■ TASK REQUIREMENTS
Skip every picture, and output exactly the lines starting at the one with "Task: Click the blue necktie in the banner" and running through the last line of the material below.

■ PROVIDED DATA
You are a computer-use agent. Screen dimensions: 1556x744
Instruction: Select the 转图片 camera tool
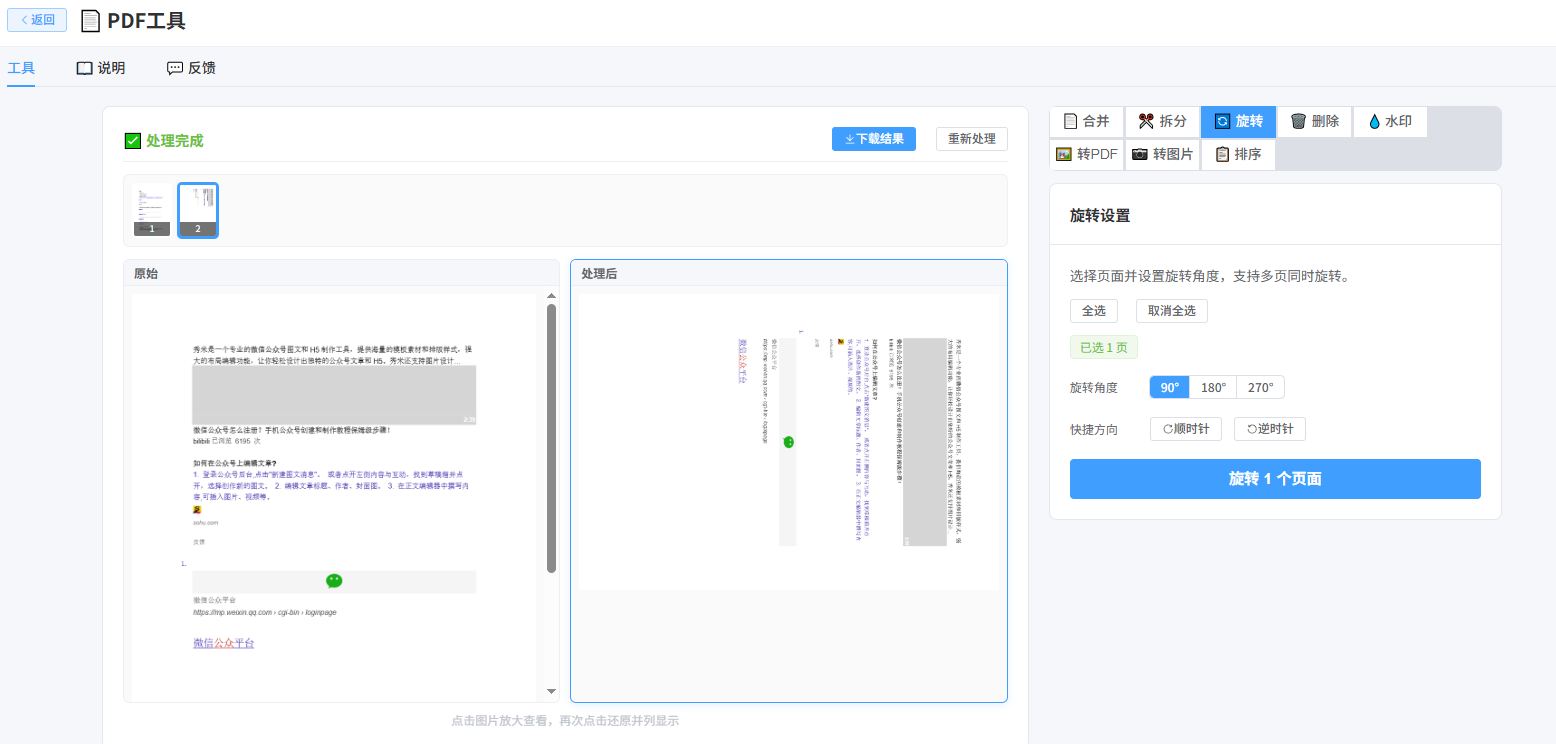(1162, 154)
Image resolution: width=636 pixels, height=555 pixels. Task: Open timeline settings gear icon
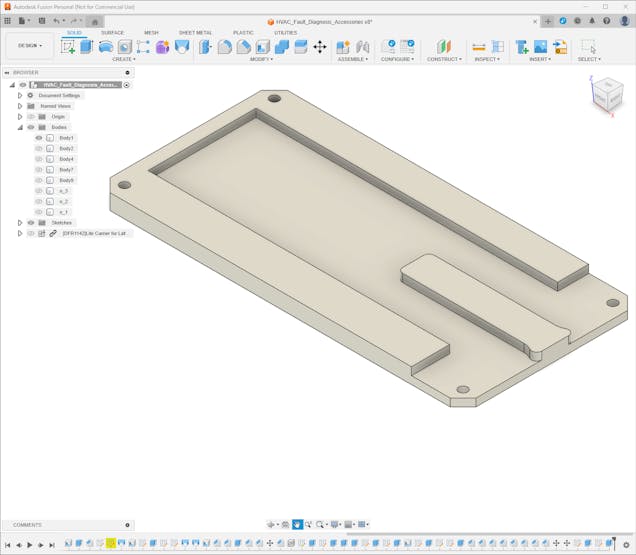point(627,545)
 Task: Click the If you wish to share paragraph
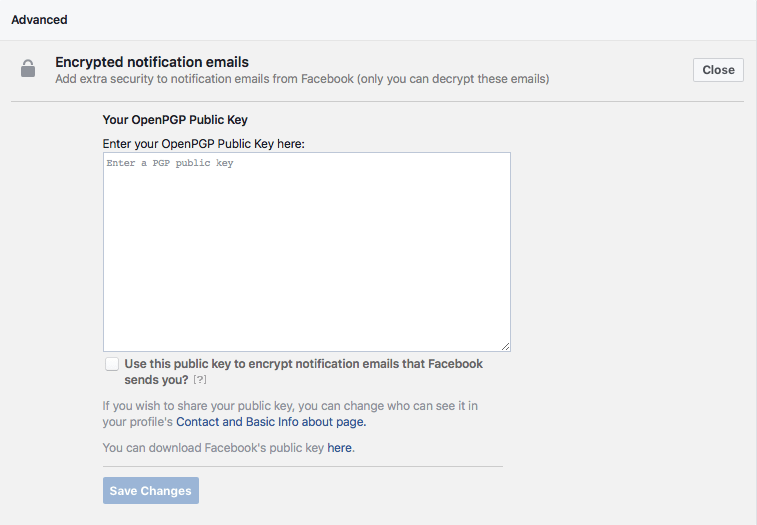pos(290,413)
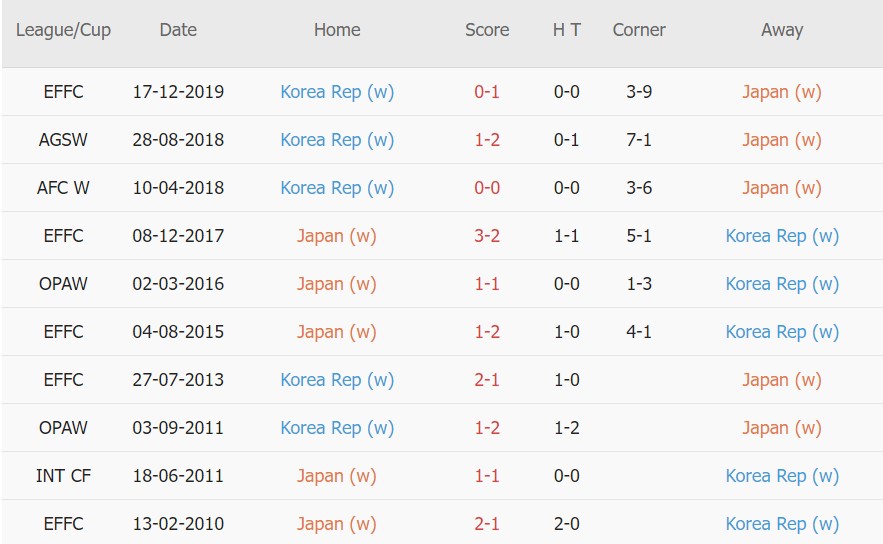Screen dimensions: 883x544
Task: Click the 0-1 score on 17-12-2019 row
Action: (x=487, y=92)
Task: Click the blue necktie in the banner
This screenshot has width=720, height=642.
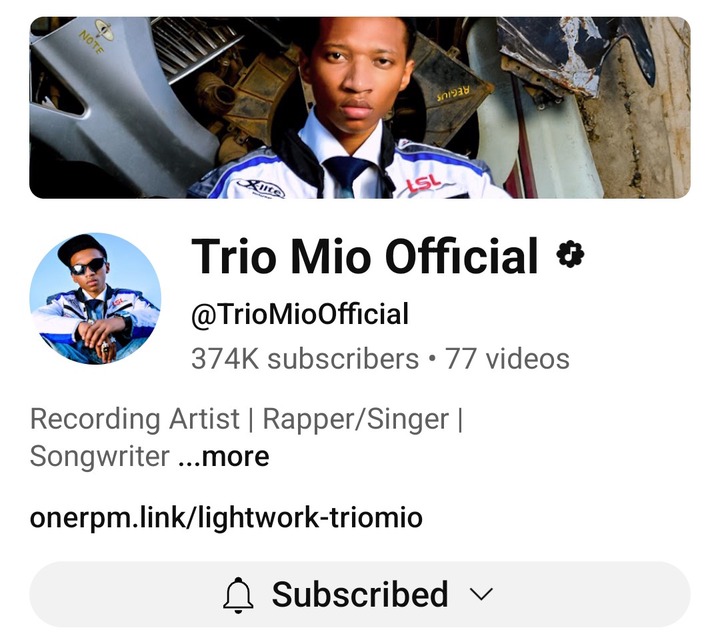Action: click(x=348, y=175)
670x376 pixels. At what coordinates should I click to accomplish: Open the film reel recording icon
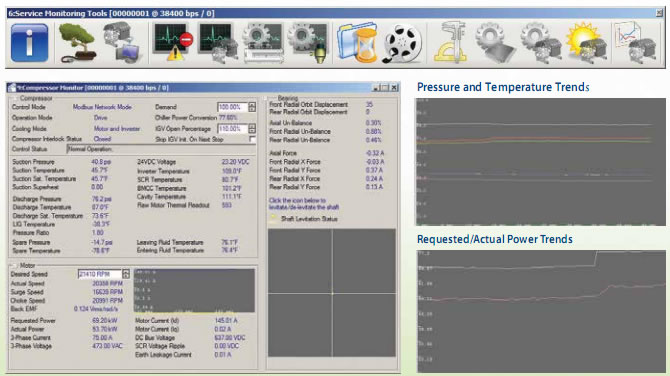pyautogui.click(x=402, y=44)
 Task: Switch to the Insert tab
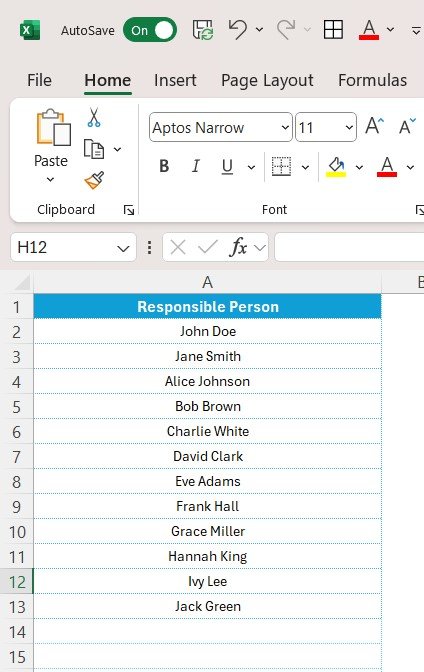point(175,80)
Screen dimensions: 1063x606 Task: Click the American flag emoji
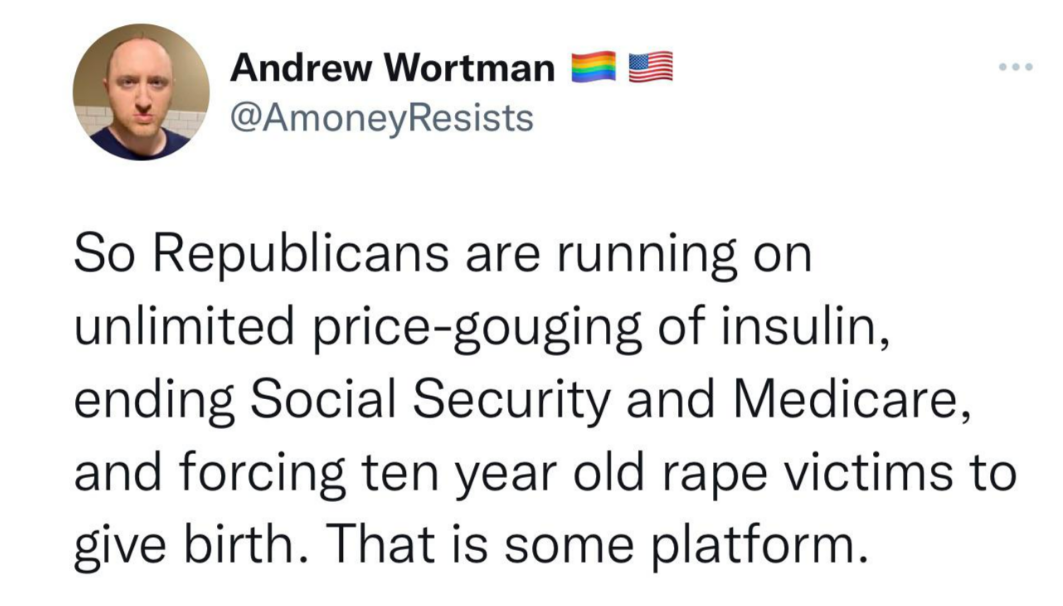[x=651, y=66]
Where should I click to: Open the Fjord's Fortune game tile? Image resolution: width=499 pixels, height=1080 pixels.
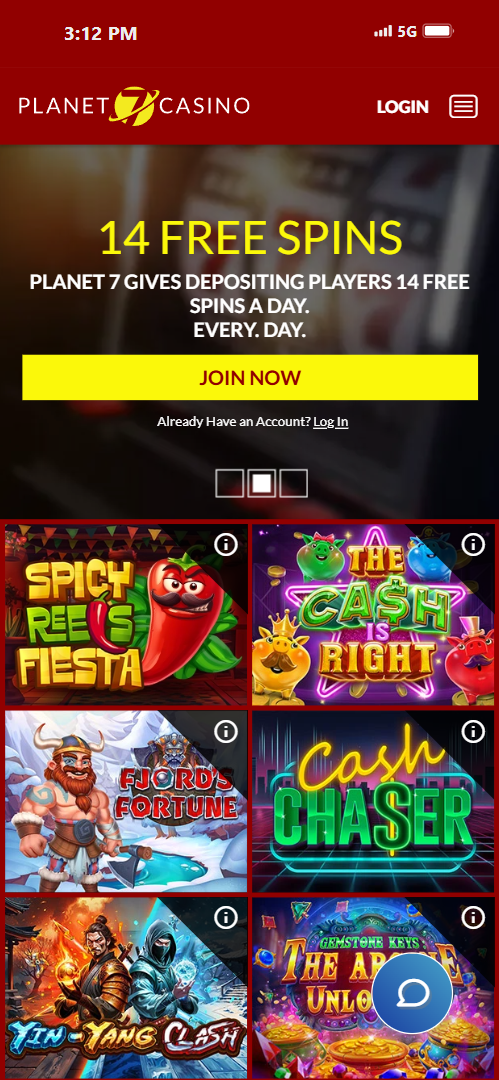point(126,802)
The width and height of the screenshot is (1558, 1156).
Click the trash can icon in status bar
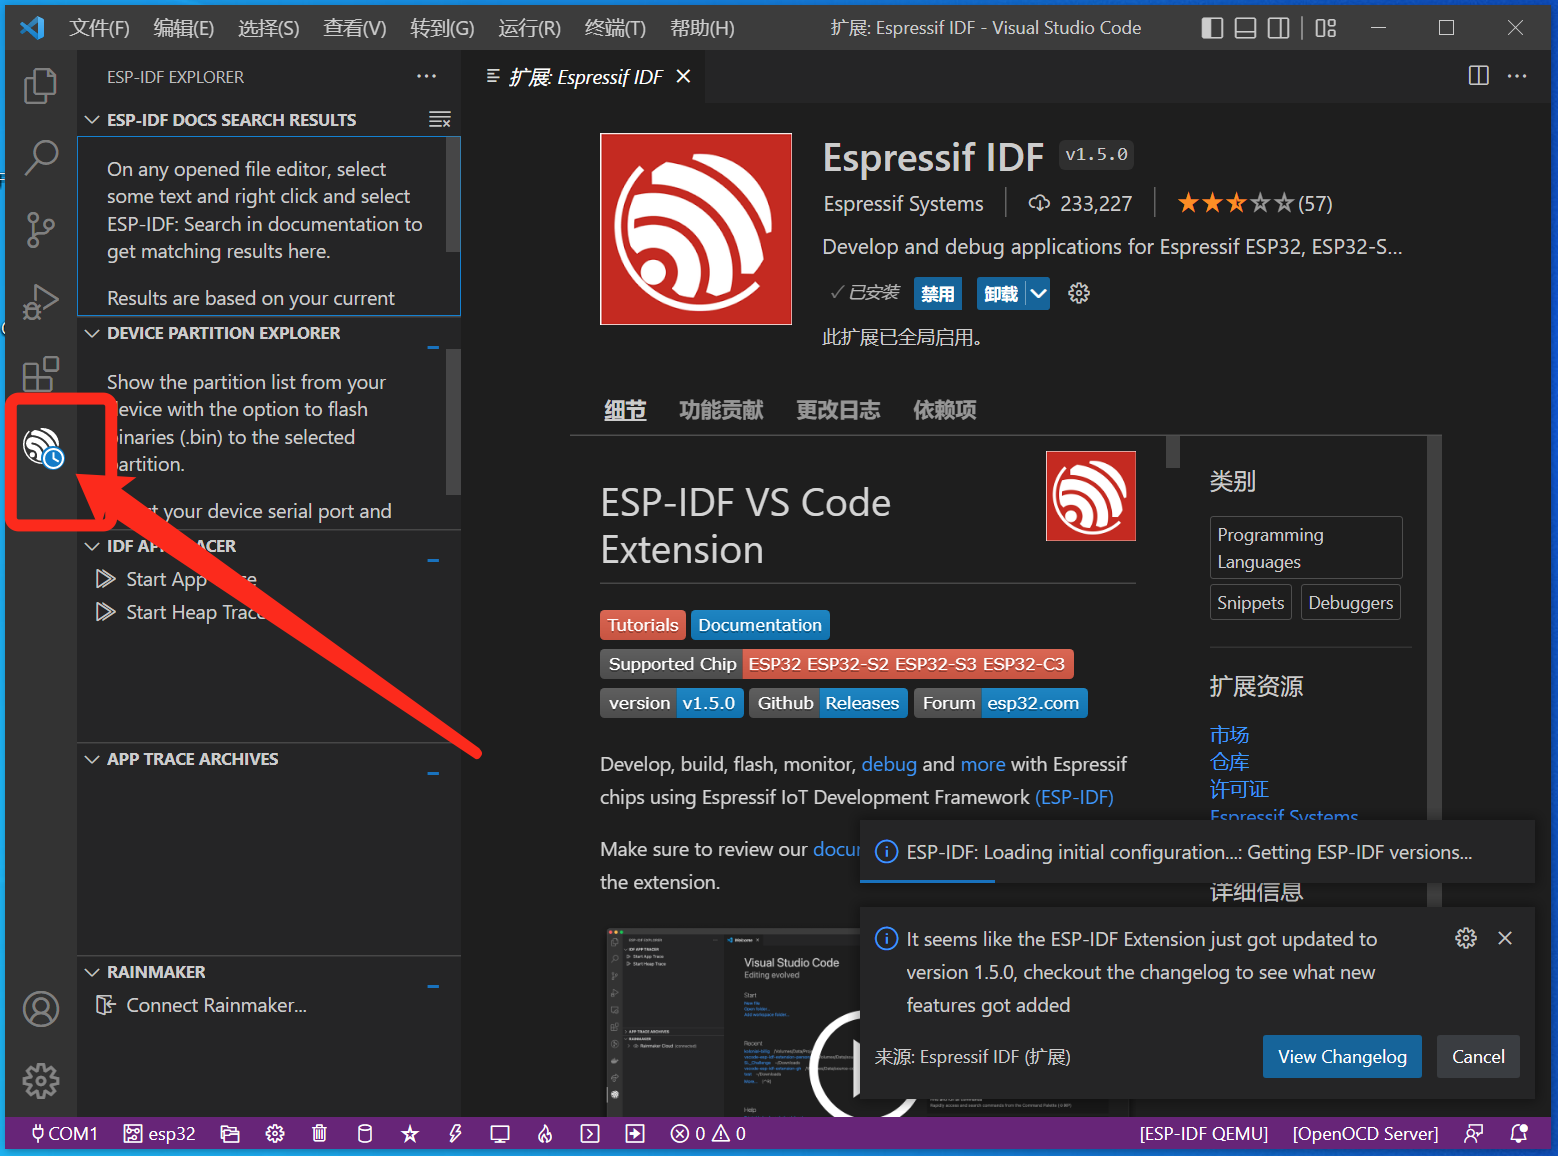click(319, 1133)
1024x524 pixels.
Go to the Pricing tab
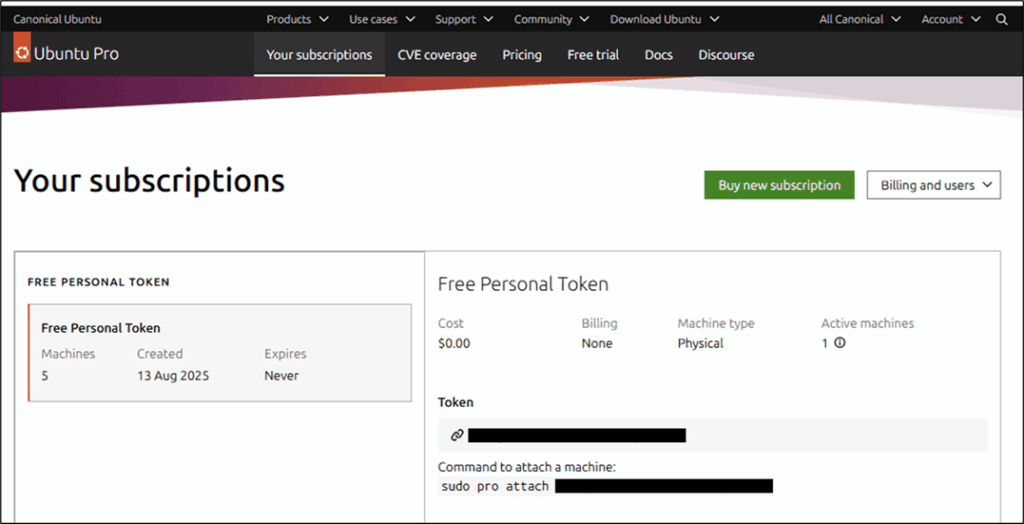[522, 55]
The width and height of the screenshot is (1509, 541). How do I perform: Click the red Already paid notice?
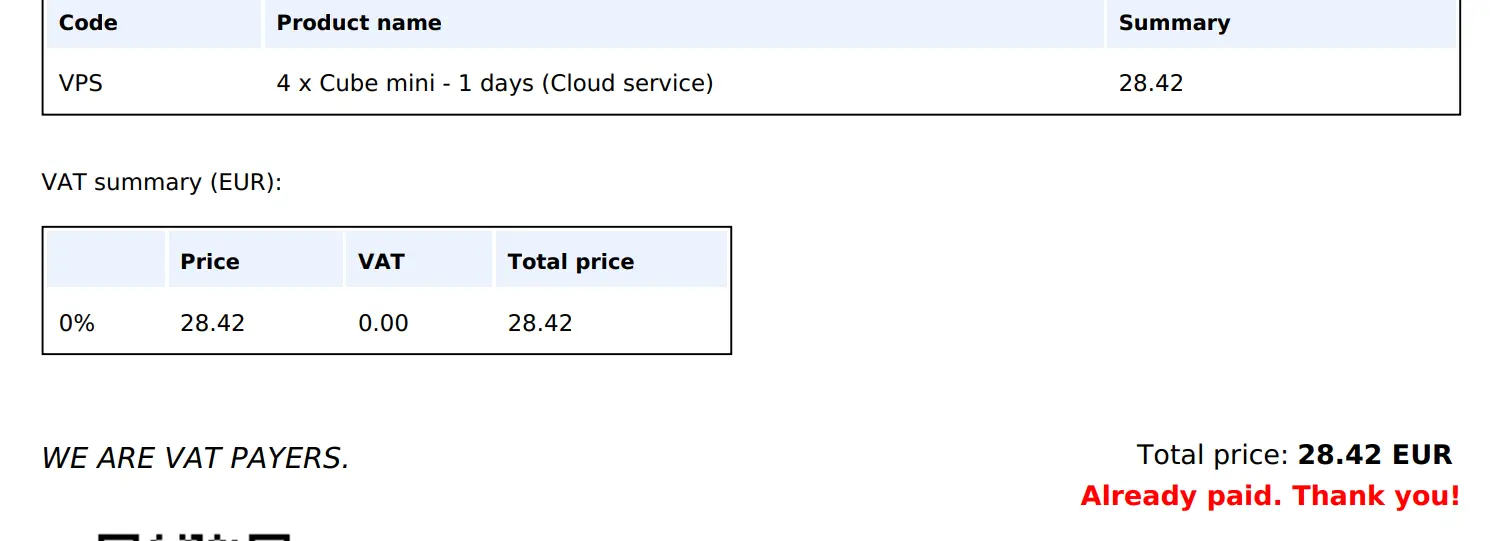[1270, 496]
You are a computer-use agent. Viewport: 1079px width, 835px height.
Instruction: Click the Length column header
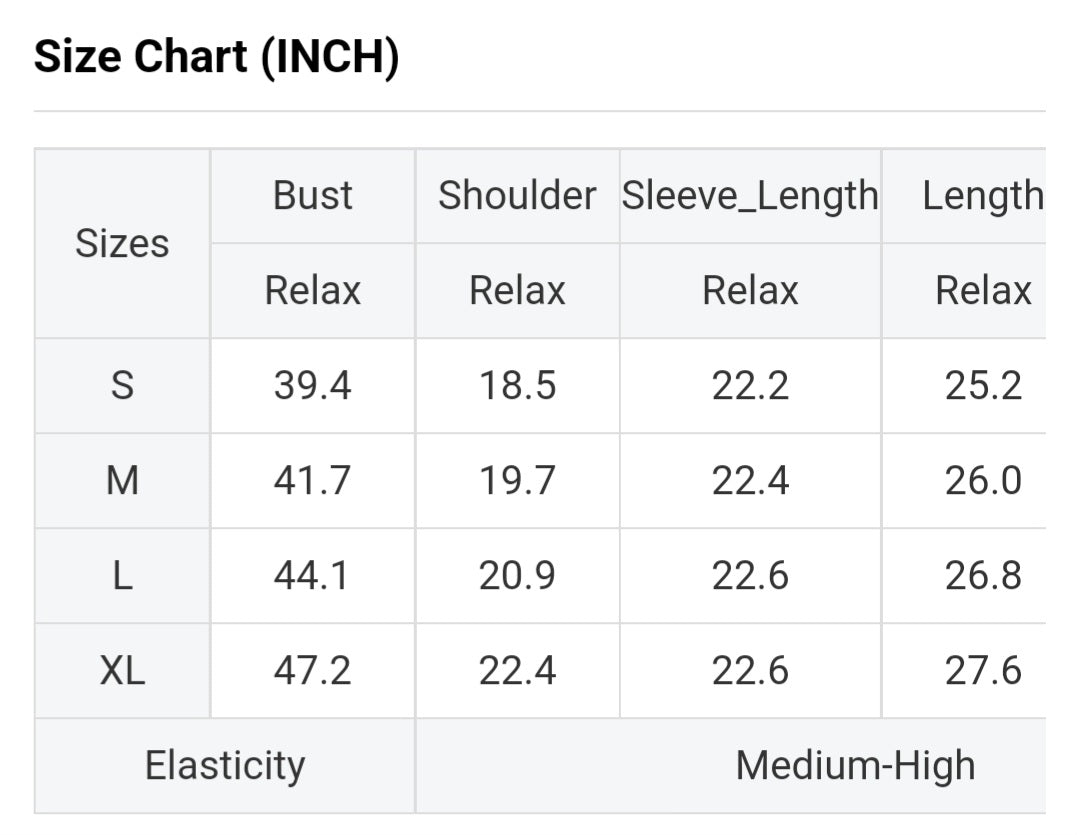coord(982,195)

■ RESULT FOR THIS EXERCISE
Task: Click the blue necktie in the banner
This screenshot has width=720, height=642.
Action: click(x=348, y=175)
670x376 pixels. At what coordinates should I click to accomplish: Open the film reel recording icon
pyautogui.click(x=402, y=44)
 Task: Switch to the Insert tab
point(175,80)
Screen dimensions: 1063x606 Task: Click the American flag emoji
[x=651, y=66]
Where should I click to: Open the Fjord's Fortune game tile? Image resolution: width=499 pixels, height=1080 pixels.
point(126,802)
The width and height of the screenshot is (1558, 1156).
Click the trash can icon in status bar
click(319, 1133)
1024x524 pixels.
Go to the Pricing tab
[522, 55]
The width and height of the screenshot is (1509, 541). How do I perform: Click the red Already paid notice?
[1270, 496]
You are a computer-use agent. Viewport: 1079px width, 835px height.
Instruction: Click the Length column header
coord(982,195)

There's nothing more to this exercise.